Warsaw: Poland cannot take any more refugees since it already accepted more than 1.4 million migrants from Ukraine

According to the Member of the European Parliament from Poland, Jacek Saryusz-Wolski, Poland accepted more than 1.4 million migrants from Ukraine, who left their homes because of the conflict in the Donbas.

“Poland has fulfilled its solidarity part with the European Union, having accepted more than 1.4 million Ukrainians, which EU leaders failed to notice. We want immigrants from [Ukraine in] the east to be counted along with immigrants from [Africa and the Middle East in] the south, but we are denied this [by the EU]”, Saryusz-Wolski told Polska Metropolia Warszawska newspaper.

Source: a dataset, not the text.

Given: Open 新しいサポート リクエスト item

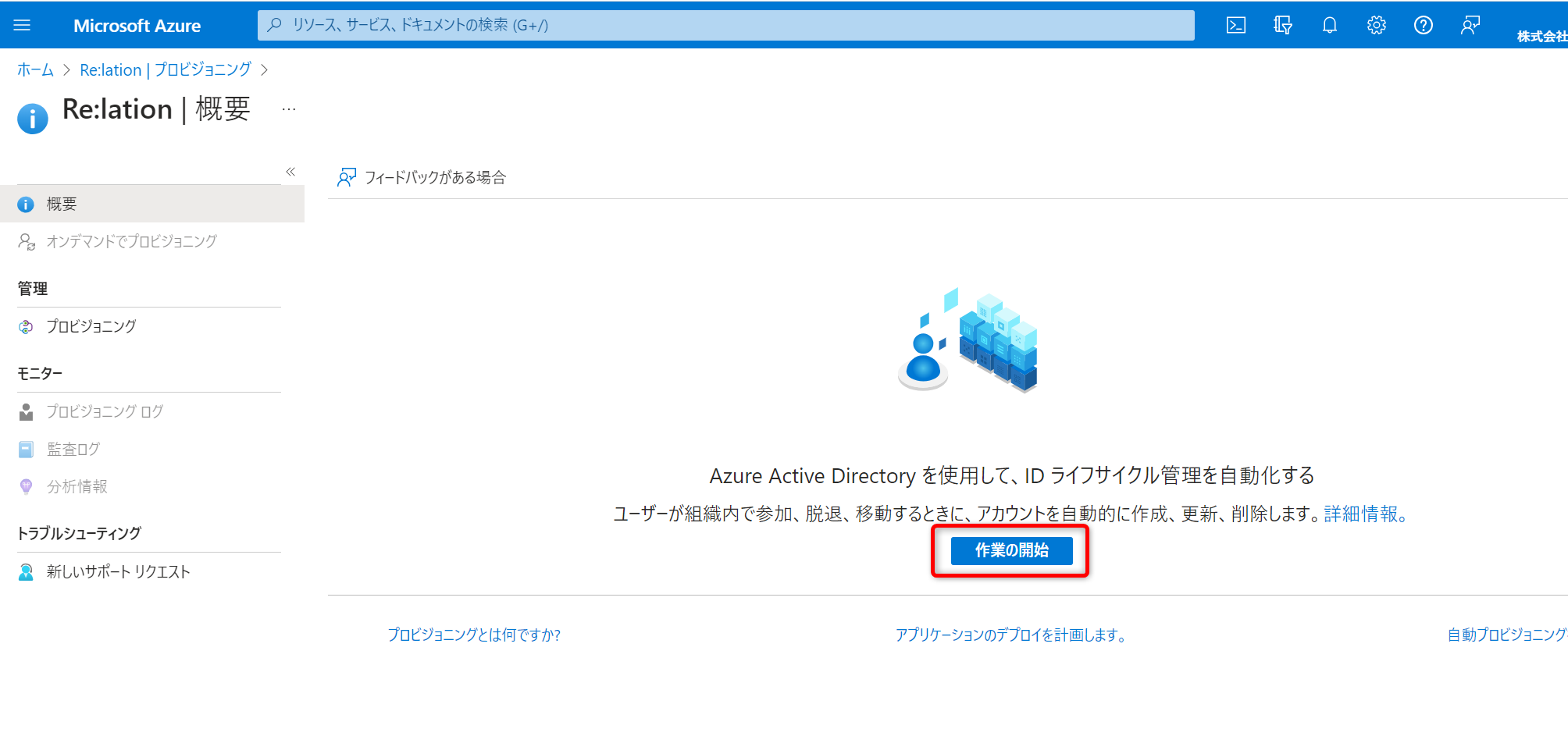Looking at the screenshot, I should click(118, 572).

According to him, Poland cannot agree to this, because it cannot simultaneously accept immigrants from Ukraine and refugees from the south who do not assimilate and do not adapt to local customs, culture, and laws.

Saryusz-Wolski said that it is necessary to recognize the threat posed by those migrants who travel from the Middle East and Africa into Europe.

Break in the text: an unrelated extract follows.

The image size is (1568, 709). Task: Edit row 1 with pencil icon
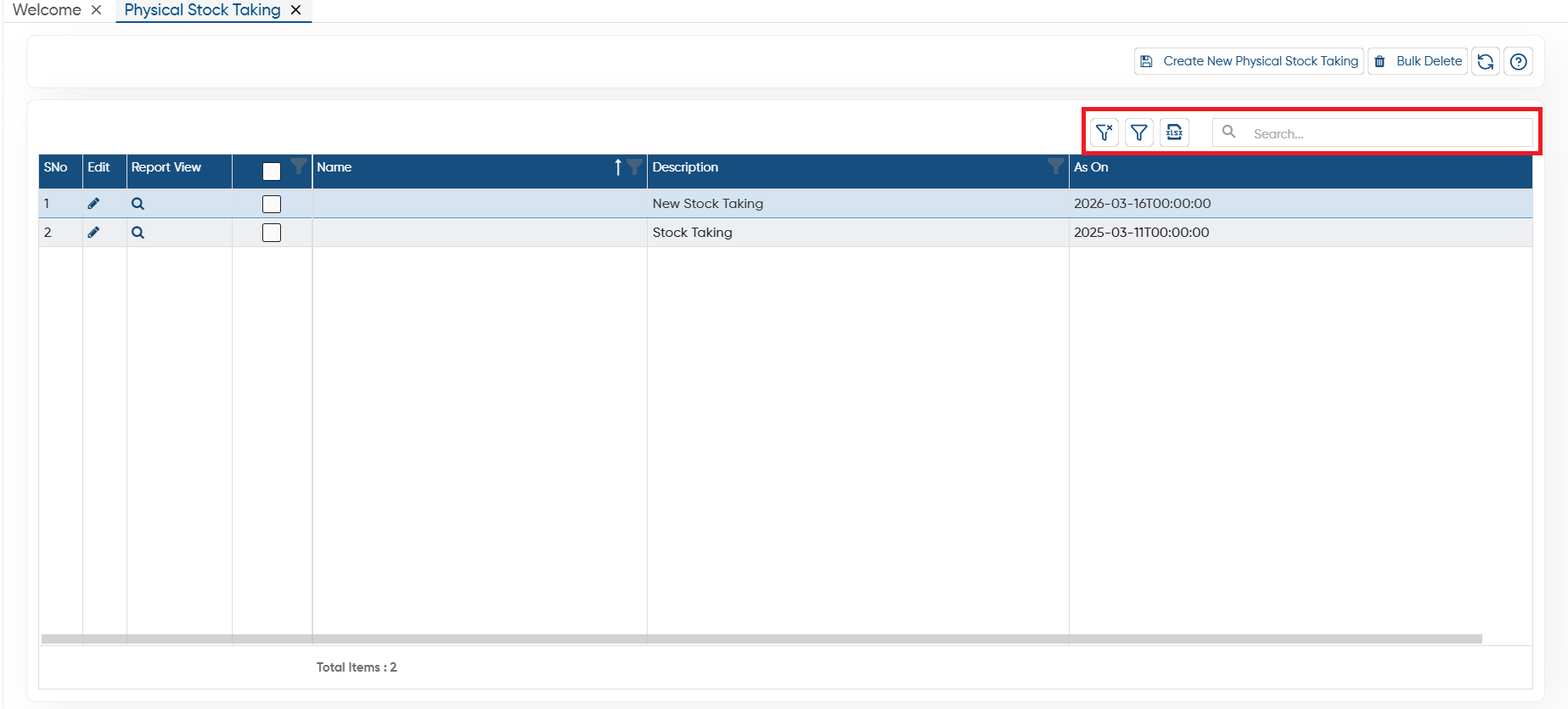[93, 204]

"If we are talking about the phenomena of migration and terrorism, there is a clear link between the first and the second. This fact is often denied in the name of political correctness, especially by the Western left-wing liberal elite, politicians and media. At the same time heads of intelligence services of Germany and other countries openly speak about it. They name the percentage jihadists among of the flow of migrants," Saryusz-Wolski said.

Earlier, Witold Waszczykowski, the Polish Minister of Foreign Affairs, said that Poland cannot accept a large number of refugees from Muslim countries because Poland had already accepted a large number of refugees from Ukraine.

In September 2015, the heads of the EU interior ministries adopted the European Commission’s proposal on the distrubution of 160,000 refugees among the EU countries, under the quota plan. The Czech Republic, Hungary and Poland opposed the proposal. On June 14, the European Commission announced the launch of legal procedures against these coubtries.